What are the lines from the one containing "Task: Click the panel" through the end of the listing below? Return them exactly, and only them.

=== Begin Enclosure ===

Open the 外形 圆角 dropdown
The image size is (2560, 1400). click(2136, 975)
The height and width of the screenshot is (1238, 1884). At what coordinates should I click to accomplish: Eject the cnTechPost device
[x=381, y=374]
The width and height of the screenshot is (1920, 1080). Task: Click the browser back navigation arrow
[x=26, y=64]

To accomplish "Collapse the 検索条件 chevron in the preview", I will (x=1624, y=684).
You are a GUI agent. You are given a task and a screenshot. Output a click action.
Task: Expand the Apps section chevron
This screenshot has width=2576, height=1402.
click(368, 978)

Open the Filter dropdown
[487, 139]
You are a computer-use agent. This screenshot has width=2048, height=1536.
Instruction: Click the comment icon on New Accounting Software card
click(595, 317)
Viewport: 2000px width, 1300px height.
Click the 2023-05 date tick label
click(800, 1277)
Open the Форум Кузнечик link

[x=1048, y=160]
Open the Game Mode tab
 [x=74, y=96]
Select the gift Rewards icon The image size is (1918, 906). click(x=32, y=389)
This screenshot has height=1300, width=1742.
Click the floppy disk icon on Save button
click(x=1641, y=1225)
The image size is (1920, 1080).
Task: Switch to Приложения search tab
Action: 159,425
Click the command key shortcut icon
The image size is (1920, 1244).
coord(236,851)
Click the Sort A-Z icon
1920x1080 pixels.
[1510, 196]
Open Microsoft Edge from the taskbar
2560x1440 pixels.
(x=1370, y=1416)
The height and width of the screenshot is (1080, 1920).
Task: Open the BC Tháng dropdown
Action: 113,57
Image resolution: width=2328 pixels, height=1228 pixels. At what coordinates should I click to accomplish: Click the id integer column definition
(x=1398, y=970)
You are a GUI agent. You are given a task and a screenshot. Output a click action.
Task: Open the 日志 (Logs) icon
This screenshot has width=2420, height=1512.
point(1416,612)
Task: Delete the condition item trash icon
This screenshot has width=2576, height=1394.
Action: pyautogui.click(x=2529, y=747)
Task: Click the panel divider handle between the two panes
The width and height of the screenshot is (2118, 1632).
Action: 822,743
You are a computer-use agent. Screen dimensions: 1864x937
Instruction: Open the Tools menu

=== End Enclosure ===

> [Response below]
Task: Click the panel divider handle between the two panes
The width and height of the screenshot is (2118, 1632).
Action: 822,743
You are a computer-use agent. Screen dimensions: 1864x937
Instruction: Open the Tools menu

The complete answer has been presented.